USDA Vows to Protect Christians' Views on Marriage After Business Owner Threatened Under Obama
The United States Department of Agriculture has issued guidance ensuring that religious beliefs, especially beliefs opposing same-sex marriage and LGBT causes, will be protected, not punished.
The Washington-D.C.-based social conservative advocacy organization Family Research Council is praising the agency after its Food and Safety Inspection Service on Monday posted a religious freedom guidance titled "First Amendment and Religious Beliefs: Questions and Answers."
"Opinions about same-sex marriage, gender identity, and sexual morality are all matters of public importance. Moreover, people often have different perspectives on these topics, which are sometimes informed by their religious beliefs, and feel the need to discuss them," the document states. "USDA respects the First Amendment rights of USDA personnel, as well as non-USDA personnel working at facilities inspected by USDA, to share their varying viewpoints on these topics, whether through oral discussion, the display or distribution of literature, or other means."
According to FRC, the USDA policy guidance "resolves threats" that were made by USDA inspectors under the Obama administration against a Christian meat packing plant owner in Michigan, who advocates say was in danger of having his plant shut down if he didn't remove literature from the plant's break room that supported marriage between one man and one woman.
"I commend Secretary [Sonny] Perdue for correcting an injustice committed under the Obama administration against this family owned meat packing business. We are pleased that the USDA is as committed to respecting the First Amendment as it is to food quality," Family Research Council's Travis Weber, who directs the Center for Religious Liberty, said in a statement. "We thank President Trump who signed the executive order on religious freedom making clear that Americans, like the Vande Boons, don't lose their religious freedoms upon entering the public square."

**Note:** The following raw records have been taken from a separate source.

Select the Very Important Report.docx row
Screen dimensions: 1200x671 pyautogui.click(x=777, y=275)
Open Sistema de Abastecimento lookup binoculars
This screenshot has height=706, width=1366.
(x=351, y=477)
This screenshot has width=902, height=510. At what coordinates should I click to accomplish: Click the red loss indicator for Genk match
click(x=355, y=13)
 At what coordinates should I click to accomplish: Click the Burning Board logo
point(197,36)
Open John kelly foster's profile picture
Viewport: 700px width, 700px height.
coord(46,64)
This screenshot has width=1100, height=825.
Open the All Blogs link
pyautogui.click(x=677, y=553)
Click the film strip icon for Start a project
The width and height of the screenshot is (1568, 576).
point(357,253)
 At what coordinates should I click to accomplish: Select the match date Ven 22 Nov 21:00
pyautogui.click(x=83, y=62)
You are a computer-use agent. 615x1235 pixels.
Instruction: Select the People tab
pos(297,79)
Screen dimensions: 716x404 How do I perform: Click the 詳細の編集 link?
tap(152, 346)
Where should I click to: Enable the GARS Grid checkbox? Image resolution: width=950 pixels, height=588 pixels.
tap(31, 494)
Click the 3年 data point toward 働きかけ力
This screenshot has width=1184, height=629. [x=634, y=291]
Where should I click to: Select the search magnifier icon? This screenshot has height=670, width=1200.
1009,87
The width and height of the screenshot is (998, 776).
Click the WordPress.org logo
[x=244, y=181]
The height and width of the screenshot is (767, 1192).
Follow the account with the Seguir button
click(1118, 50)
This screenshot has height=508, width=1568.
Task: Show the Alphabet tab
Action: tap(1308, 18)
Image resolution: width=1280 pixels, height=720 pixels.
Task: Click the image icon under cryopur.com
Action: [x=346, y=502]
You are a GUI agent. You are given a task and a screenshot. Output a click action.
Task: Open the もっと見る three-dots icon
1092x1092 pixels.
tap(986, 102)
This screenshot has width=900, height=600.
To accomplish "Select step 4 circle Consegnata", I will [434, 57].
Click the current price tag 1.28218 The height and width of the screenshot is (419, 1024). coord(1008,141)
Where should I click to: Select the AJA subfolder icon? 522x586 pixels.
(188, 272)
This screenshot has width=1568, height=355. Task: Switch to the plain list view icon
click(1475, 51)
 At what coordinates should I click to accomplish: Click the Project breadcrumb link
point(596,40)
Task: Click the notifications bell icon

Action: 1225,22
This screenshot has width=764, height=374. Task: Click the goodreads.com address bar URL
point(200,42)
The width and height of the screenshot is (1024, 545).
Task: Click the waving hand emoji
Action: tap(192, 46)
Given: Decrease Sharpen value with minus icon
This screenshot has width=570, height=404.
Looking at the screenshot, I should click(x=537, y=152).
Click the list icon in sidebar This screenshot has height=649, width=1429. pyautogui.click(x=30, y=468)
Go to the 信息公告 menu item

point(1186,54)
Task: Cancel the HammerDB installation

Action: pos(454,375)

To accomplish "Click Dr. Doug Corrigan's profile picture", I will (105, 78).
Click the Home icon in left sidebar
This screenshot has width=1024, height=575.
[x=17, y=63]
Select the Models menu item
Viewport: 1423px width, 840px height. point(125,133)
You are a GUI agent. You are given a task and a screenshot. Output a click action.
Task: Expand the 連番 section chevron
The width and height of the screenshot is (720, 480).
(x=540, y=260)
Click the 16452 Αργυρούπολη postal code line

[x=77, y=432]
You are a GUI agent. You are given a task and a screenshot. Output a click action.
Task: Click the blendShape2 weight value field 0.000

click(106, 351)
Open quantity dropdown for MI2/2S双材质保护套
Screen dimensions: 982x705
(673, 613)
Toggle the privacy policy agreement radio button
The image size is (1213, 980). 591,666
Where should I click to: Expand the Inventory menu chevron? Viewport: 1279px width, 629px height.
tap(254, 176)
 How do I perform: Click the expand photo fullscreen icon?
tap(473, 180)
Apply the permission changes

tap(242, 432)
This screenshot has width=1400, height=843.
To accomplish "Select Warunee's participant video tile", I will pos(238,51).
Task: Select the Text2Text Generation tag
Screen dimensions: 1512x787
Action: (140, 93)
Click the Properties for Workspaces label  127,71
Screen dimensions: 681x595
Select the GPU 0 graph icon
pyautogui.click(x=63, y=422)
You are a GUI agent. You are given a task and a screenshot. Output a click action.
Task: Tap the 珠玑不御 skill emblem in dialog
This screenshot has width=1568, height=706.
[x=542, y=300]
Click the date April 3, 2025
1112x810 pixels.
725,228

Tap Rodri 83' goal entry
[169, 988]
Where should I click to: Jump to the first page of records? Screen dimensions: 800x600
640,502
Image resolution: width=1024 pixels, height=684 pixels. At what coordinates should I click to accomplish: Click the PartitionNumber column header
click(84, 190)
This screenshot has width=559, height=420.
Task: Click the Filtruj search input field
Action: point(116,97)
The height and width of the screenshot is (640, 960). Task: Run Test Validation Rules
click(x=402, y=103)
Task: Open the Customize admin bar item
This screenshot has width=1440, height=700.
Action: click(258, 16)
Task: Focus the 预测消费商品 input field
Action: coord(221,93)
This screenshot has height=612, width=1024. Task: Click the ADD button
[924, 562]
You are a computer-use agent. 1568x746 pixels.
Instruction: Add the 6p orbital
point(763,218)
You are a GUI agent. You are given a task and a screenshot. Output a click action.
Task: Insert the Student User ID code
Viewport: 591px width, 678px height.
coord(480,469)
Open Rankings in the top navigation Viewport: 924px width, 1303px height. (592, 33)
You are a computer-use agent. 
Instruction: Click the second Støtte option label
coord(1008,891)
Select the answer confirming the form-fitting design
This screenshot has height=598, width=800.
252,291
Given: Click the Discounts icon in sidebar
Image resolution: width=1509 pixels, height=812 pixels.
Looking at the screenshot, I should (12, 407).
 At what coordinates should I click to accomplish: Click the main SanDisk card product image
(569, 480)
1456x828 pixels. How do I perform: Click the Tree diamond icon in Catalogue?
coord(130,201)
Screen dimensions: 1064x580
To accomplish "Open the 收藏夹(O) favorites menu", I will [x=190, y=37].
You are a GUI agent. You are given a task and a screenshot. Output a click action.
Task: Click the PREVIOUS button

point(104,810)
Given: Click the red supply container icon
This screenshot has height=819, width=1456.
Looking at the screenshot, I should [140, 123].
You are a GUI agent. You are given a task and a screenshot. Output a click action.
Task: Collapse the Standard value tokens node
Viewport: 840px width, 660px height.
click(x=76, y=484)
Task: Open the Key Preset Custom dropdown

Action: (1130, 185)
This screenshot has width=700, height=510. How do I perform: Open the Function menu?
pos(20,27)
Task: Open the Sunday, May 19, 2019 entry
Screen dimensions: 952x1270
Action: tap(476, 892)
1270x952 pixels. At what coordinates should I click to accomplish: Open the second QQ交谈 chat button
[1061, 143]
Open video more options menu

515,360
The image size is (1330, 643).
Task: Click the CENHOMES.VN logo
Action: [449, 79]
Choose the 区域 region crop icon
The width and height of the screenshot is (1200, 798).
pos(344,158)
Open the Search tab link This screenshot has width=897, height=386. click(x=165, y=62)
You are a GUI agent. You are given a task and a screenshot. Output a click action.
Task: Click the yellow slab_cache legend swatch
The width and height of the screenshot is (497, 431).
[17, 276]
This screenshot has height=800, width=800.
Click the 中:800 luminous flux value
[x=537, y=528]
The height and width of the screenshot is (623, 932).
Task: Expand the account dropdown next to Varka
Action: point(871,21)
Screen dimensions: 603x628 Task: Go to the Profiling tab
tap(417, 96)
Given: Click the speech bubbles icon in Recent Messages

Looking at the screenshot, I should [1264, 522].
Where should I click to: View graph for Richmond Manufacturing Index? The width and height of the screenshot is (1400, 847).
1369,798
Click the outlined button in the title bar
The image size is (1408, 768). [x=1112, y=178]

The USDA policy comes after a policy statement on the First Amendment was issued in May by Perdue in which he vowed that USDA will "continue to uproot and eliminate discrimination, harassment and retaliation and ensure our employees and customers work in an atmosphere of dignity and quality — a place where the rules are known, respected and fair to all."
A subsequent memoranda was issued to all FSIS district managers by Alfred Almanza, the acting under secretary of food safety.
The memoranda listed a number of acts of free speech that are protected by the U.S. Constitution, including business owners who choose to have religious material in a "public workspace of an inspected establishment."
In early May, Trump issued an executive order calling on federal agencies to protect religious freedom. Specifically, the Trump order called on the Department of Justice to issue guidance interpreting religious liberty protections in federal law and guide all agencies in complying with the First Amendment.
In early October, Attorney General Jeff Sessions issued the guidance on religious freedom.
"The Free Exercise Clause protects not just the right to believe or the right to worship; it protects the right to perform or abstain from performing certain physical acts in accordance with one's beliefs," Sessions wrote in the document. "Federal statutes, including the Religious Freedom Restoration Act of 1993, support that protection, broadly defining the exercise of religion to encompass all aspects of observance and practice, whether or not central to, or required by a particular religious faith."
Webber also praised Sessions for "following through on the president's executive order by putting federal government agencies on notice: you will not only respect the freedom of every American to believe but live according to those beliefs."